Service members, families and friends joined together for the unveiling of the Camp Pendleton War Dogs sign here July 20.
Sgt. Adam L. Cann created the sign before he was killed in action, at the age of 23, by a suicide-bomb attack on a police recruitment station in Ramadi, Iraq.
The day began with a sneak preview of the Dawgs of War exhibit at the Ranch House here. The exhibit is a display of pictures and statues dedicated to military working dogs and their handlers.

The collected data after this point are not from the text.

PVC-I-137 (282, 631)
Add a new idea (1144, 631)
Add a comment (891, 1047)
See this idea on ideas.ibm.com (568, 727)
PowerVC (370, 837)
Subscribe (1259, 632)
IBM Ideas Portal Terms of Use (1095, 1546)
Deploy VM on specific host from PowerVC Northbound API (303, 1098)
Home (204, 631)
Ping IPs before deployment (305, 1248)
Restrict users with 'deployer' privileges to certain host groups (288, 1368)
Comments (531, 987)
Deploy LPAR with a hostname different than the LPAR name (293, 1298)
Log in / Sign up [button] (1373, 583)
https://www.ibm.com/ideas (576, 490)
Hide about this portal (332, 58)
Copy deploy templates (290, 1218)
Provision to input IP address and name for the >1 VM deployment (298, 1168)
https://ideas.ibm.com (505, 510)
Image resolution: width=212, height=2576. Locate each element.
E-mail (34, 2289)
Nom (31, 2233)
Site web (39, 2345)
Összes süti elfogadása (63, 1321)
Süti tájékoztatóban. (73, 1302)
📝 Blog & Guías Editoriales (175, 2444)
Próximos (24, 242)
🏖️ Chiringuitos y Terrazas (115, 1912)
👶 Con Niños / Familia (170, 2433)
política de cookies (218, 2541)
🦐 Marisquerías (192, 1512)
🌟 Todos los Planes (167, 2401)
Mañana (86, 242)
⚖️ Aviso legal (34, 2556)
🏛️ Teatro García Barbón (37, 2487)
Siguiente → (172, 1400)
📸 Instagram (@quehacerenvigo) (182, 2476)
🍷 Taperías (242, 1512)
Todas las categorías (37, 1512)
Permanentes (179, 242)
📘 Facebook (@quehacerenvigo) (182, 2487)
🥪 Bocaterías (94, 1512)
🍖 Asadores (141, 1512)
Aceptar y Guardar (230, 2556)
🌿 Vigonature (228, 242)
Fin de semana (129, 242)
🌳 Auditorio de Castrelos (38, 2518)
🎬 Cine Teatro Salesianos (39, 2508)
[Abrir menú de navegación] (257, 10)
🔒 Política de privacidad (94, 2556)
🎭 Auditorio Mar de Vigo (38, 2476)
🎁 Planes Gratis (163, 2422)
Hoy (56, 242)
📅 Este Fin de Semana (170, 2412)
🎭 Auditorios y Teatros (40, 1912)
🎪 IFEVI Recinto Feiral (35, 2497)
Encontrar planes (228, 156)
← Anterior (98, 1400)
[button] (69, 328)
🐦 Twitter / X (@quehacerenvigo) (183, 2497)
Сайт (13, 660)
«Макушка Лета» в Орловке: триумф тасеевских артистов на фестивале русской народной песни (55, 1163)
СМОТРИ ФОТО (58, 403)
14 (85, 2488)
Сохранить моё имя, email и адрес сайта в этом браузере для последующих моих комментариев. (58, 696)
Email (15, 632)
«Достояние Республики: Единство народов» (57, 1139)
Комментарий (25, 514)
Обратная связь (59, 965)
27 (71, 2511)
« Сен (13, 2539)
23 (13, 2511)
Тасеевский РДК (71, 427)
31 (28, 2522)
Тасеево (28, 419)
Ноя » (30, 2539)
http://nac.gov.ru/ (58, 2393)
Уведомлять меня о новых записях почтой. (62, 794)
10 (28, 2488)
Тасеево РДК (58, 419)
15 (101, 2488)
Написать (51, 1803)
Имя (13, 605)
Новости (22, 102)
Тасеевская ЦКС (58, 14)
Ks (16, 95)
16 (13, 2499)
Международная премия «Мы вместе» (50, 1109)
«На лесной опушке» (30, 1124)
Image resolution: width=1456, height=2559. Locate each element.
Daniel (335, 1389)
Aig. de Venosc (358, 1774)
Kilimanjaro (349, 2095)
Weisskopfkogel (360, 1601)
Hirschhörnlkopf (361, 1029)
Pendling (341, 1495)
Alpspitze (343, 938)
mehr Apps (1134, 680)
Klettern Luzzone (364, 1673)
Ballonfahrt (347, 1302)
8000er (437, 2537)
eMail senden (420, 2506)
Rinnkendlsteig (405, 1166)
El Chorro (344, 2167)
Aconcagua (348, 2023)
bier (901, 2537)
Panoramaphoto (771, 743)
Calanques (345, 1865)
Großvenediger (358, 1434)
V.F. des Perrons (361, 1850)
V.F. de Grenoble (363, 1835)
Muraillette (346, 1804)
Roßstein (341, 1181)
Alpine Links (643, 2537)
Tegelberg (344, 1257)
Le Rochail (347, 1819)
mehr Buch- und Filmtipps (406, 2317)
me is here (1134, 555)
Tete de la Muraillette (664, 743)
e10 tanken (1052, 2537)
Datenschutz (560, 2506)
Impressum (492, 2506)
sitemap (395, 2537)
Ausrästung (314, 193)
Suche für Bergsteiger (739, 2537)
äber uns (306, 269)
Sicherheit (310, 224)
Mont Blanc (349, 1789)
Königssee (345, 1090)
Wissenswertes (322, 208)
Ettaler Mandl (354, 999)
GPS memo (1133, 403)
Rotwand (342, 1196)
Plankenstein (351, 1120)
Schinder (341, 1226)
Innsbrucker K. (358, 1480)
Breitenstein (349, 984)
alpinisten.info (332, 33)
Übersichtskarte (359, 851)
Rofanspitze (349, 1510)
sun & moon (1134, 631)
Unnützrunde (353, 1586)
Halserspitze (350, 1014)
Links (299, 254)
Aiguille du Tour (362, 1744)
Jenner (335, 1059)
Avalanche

“We just left the War Dawgs exhibit over at the Ranch house,” said Lt. Col. Kevin Prindiville, the provost marshal with the Camp Pendleton Marine Corps Police Department. “It really recognizes the accomplishments and sacrifices of the canine community. This is also to moralizing Sgt. Cann and the influence that he has on everyone here, and we’re commemorating his ultimate sacrifice.”
After a tour of the exhibit the group traveled to the Provost Marshals kennels here, where the sign would be displayed.
“This is an indescribable honor for an old dog to be here today to recognize a young man who has become an icon,” said Jon Hemp, the co-founder of The Dawgs Project. “I love this kid, he is everything that my generation hoped to accomplish, and he gave the ultimate sacrifice in the line of duty.”
Hemp played a large role in moving and displaying the sign over the years.
“I was sitting in a class room in 2009 when I got a phone call saying the sign needed to be relocated or it would be thrown away, due to the remodeling of the kennel facility,” said Hemp. “Well, no one puts Adam Cann’s sign in a dumpster.”
“We had arrangements to have it secured at March Air Base,” said Hemp. “It has been gone a long time, it belongs here; this is your sign. I cannot tell you how absolutely proud I am to have any part in moving this sign back here and presenting it to you today.”
According to Prindiville, Sgt. Cann has had a huge impact on the community because he was the first military dog handler killed in action since the Vietnam era.
“The bond that we see in this community, and seeing the important role that canines have made is truly great,” said Prindiville. “During Operation Iraqi Freedom and Operation Enduring Freedom, we saw a lot of evolving capabilities, being out there on patrols putting themselves in harms way.”
While there have been great improvements in technology over the years nothing can replace the human nature of military dog handlers or the instincts of the working dogs, said Prindiville.
“We can’t put a price tag on the number of lives they have saved and the success that they have had on the battle field so it is important to pay our respects to that,” said Prindiville.